Introduction to Compiler Construction: Part 1

From Source Language to Intermediate Representation

8 min readMar 3, 2017

What is a compiler?

A compiler is a translator that turns programs in a source language into the same program in a target language. Usually that target language is executable, which means that a machine can run it.

A translator? That sounds kind of like an interpreter, doesn’t it? Well, an interpreter gives you the result of running a program. A compiler does not run the source program.

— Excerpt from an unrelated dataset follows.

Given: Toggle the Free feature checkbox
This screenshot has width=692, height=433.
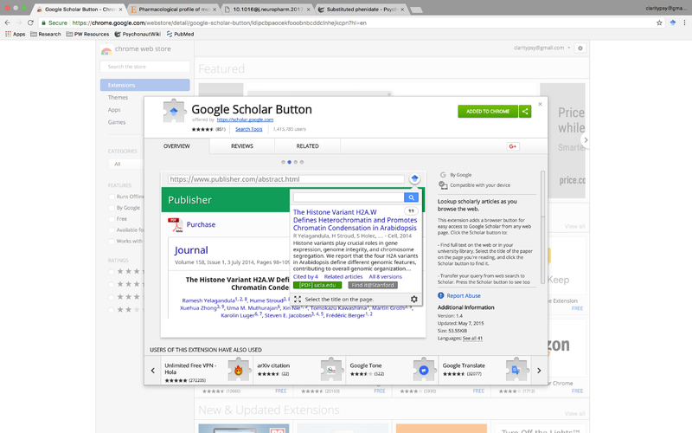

In this post, I will discuss the front-end of the compiler (the first 5 or so stages of compilation). In modern real compilers, these stages are sometimes combined, but in general, all of these steps need to happen, roughly in this order.

1. Lexical Analysis

String of ASCII characters -> String of Lexical Tokens

This stage is all about transforming our program into tokens, which is just a sequence of characters that corresponds to a unit in the grammar of our language. For example, these are some valid tokens in many popular programming languages:

15 (INT), -0.6 (FLOAT), 6.022e23
“compilers rock” (STRING)
foo, x (IDENTIFIER)
+, &&, <
; (SEMICOLON)
return (RETURN)

As you can see, besides our typical primitive String and Number types, we also have punctuation tokens like return, if, void, etc. that cannot be used as identifiers (variable names) — they are reserved words (keywords).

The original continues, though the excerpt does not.